More Hatred Towards Ben Stein
I just came across another example of remarkable "two minutes hate" directed at Ben Stein and his movie Expelled. This comes from someone apparently associated with the Encyclopaedia Britannica. It is a comment on Stein's post linking Darwinism to Imperialism. After repeated name calling, insults and attacks on Stein's logic, the writer hits you with a sledgehammer of a straw man argument:
By the time he’s through, every kook and monster who ever used the word “evolution” has become the satanic spawn of Charles Darwin.
Stein says or implies nothing of the kind, of course. Rather, by the time he is through, Stein concludes with striking humility:
Now, a few scientists are questioning Darwinism on many fronts. I wonder how long Darwinism’s life span will be. Marxism, another theory which, in true Victorian style, sought to explain everything, is dead everywhere but on university campuses and in the minds of psychotic dictators. Maybe Darwinism will be different. Maybe it will last. But it’s difficult to believe it will. Theories that presume to explain everything without much evidence rarely do. Theories that outlive their era of conception and cannot be verified rarely last unless they are faith based. And Darwinism has been such a painful, bloody chapter in the history of ideologies, maybe we would be better off without it as a dominant force.

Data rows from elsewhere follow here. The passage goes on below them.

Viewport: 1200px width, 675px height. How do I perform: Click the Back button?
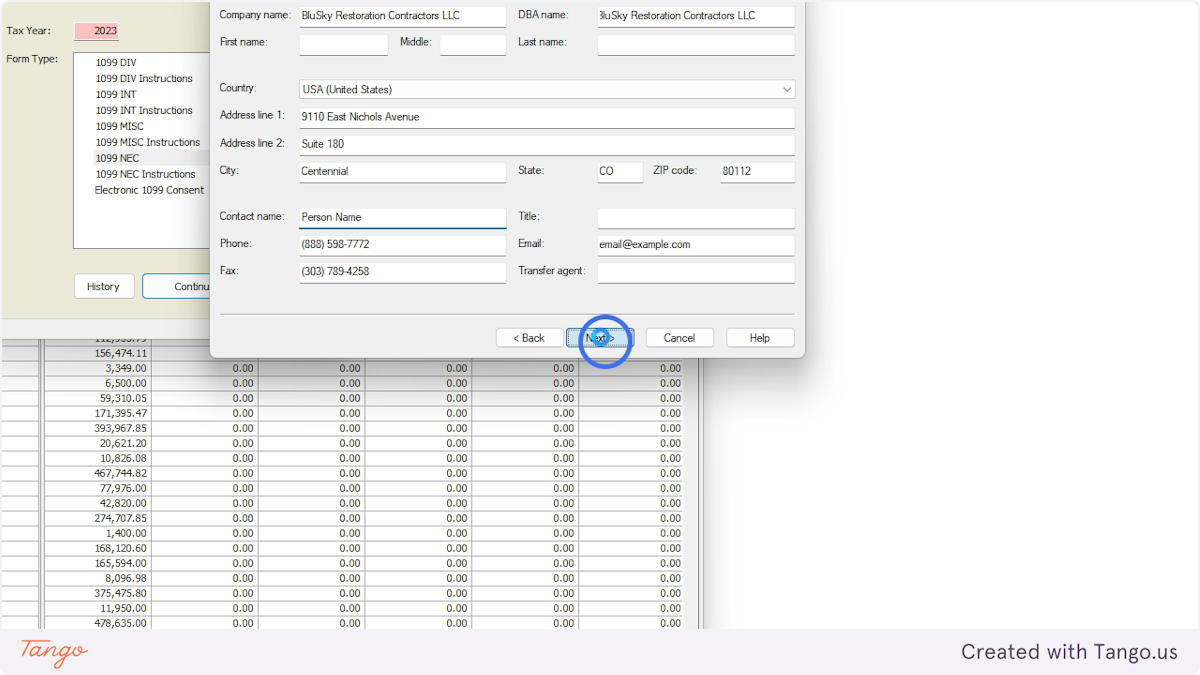529,337
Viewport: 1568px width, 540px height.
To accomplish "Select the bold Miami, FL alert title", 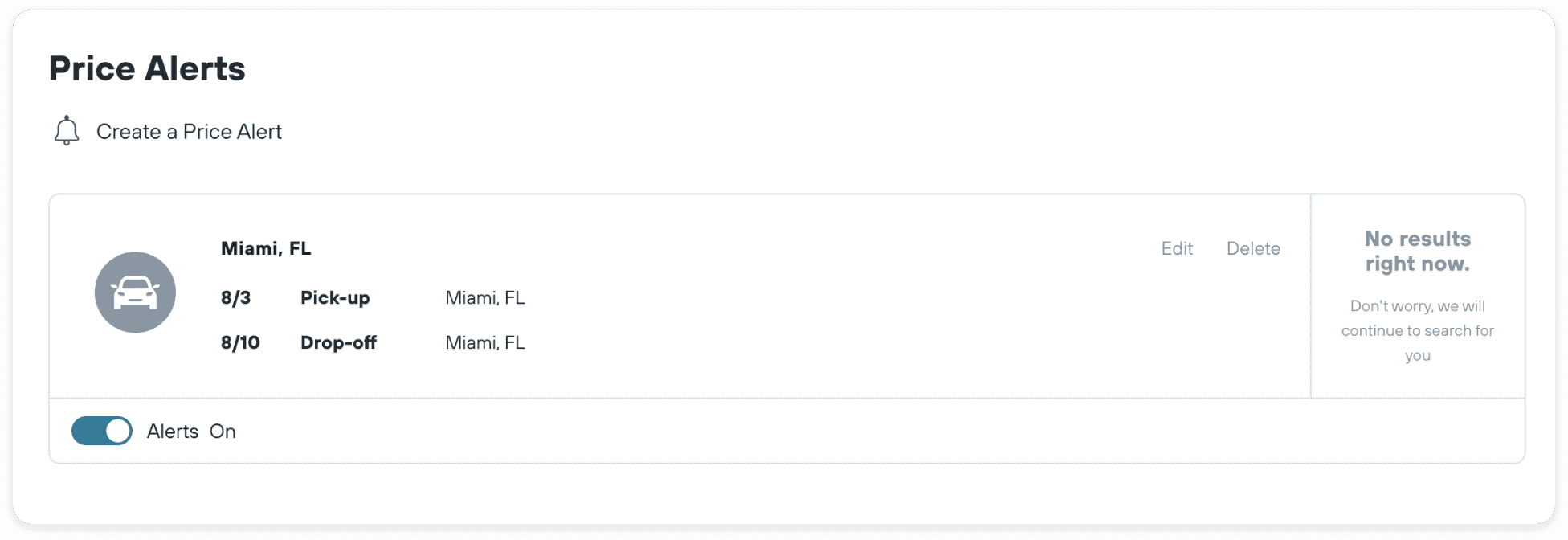I will click(266, 248).
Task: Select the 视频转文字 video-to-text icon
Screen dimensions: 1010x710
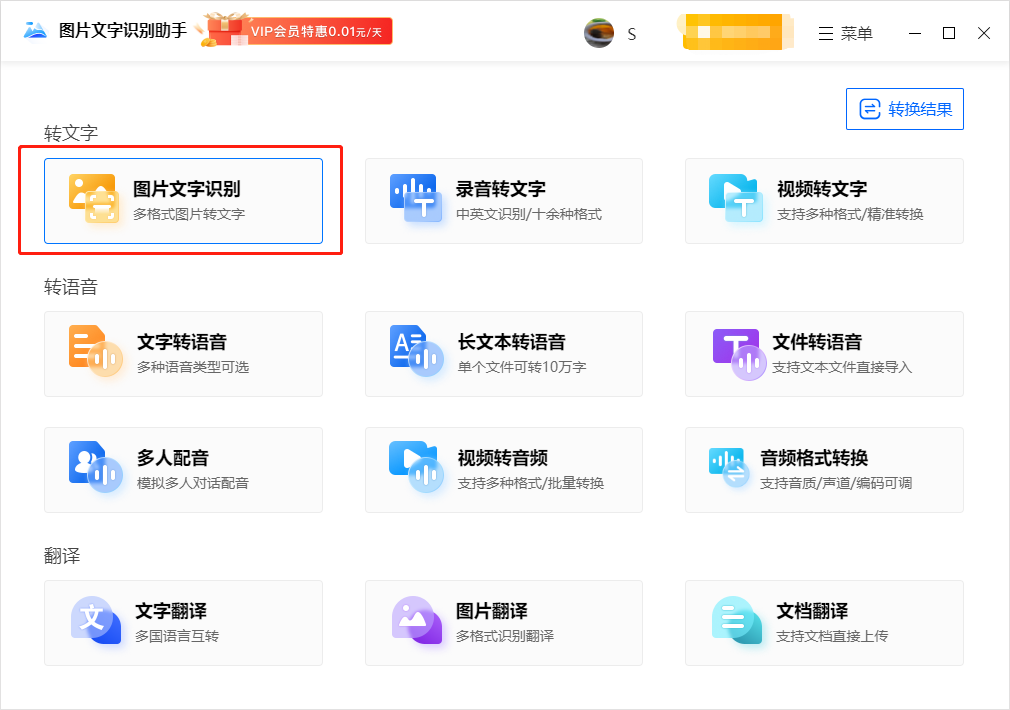Action: (735, 198)
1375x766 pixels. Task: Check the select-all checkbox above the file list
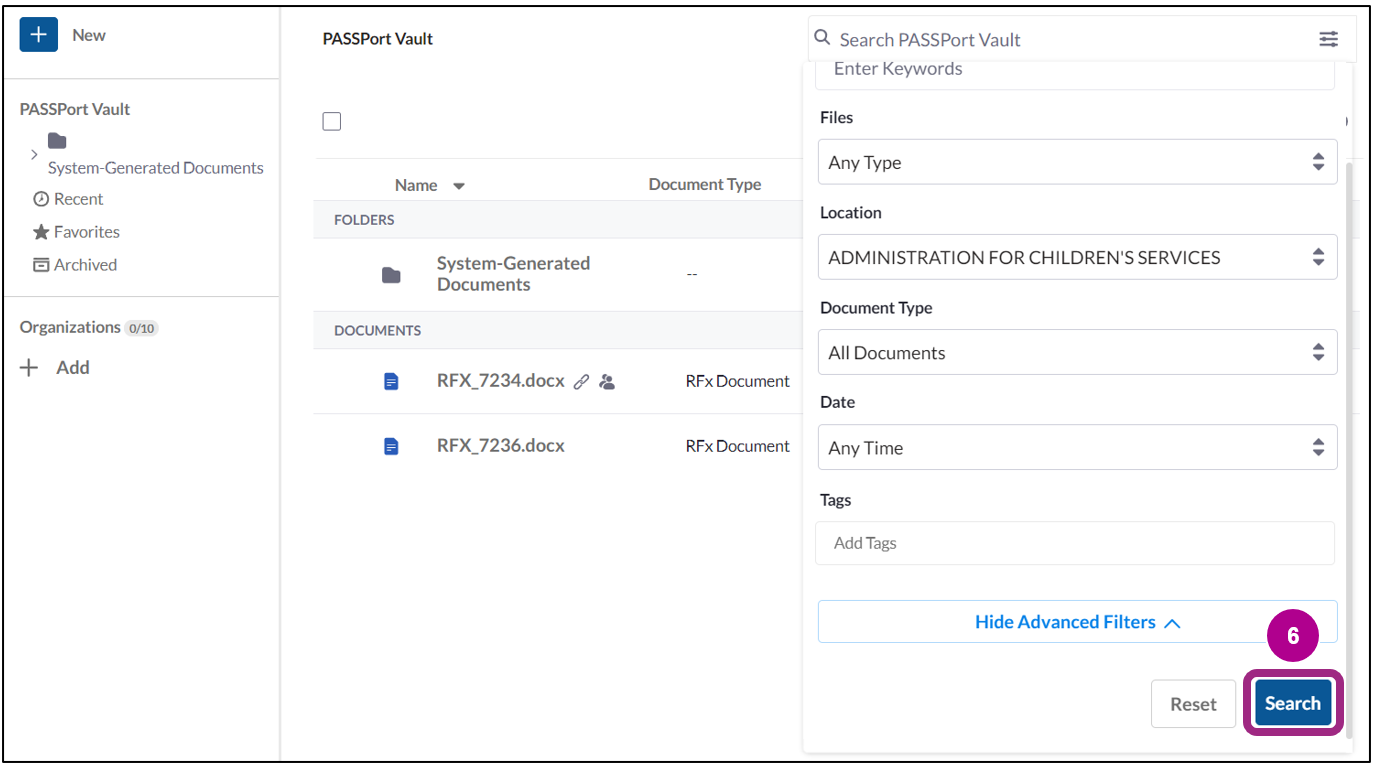tap(331, 121)
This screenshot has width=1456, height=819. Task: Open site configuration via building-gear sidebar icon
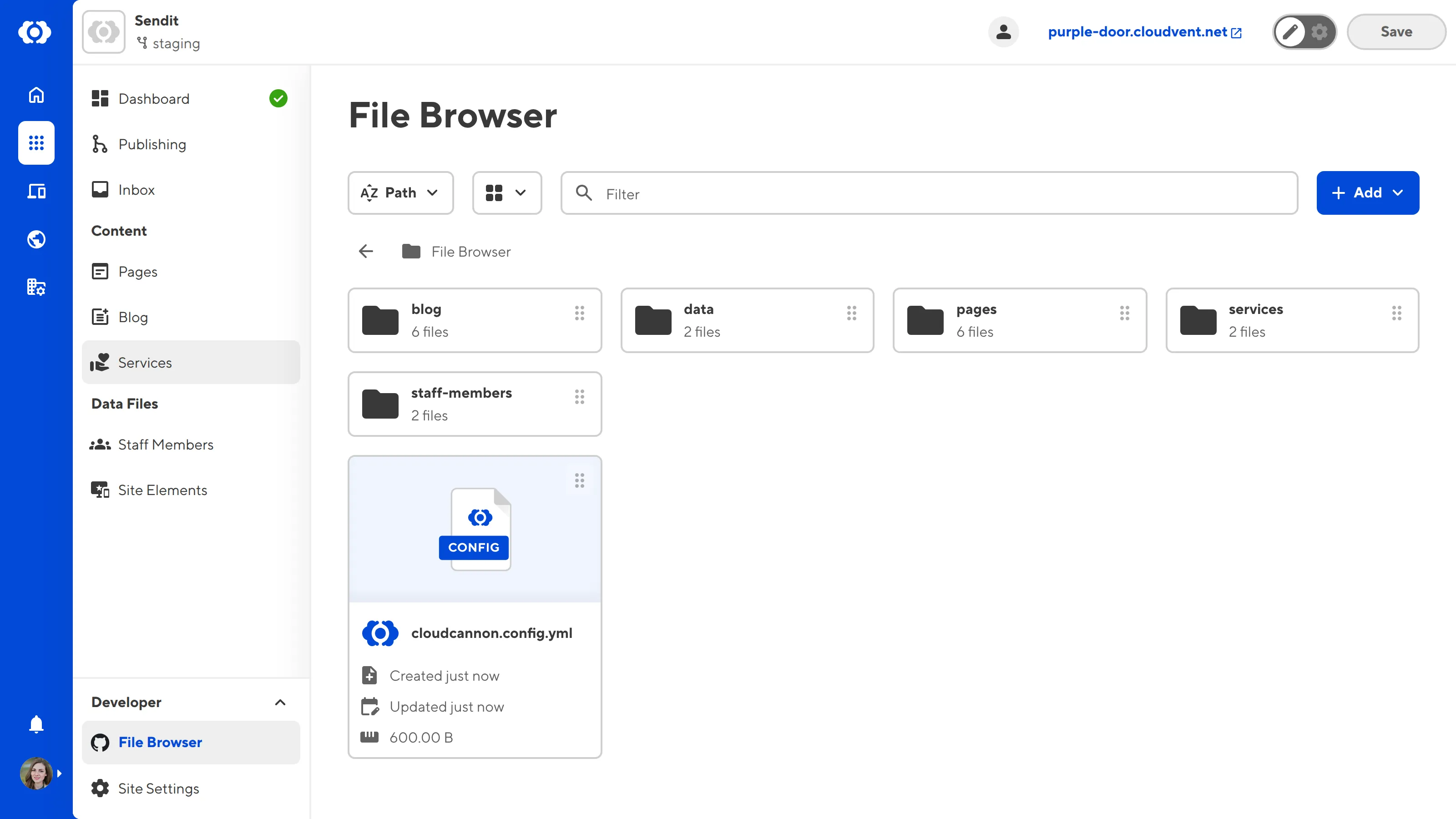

Maybe we would have a new theory: We are just pitiful humans. Life is unimaginably complex. We are still trying to figure it out. We need every bit of input we can get. Let’s be humble about what we know and what we don’t know, and maybe in time, some answers will come.
It may be that Stein overstates his case. But Social Darwinism is a fact, and any thoughtful person should be open to grappling with the broader impact of Darwinism on the intellectual history of the world. David Brooks' observations are worth remembering:
And it occurred to me that while we postmoderns say we detest all-explaining narratives, in fact a newish grand narrative has crept upon us willy-nilly and is now all around. Once the Bible shaped all conversation, then Marx, then Freud, but today Darwin is everywhere.
. . .
Looking at contemporary America from here in Jerusalem and from the ancient past, it's clear we're not a postmodern society anymore. We have a grand narrative that explains behavior and gives shape to history. We have a central cosmology to embrace, argue with or unconsciously submit to.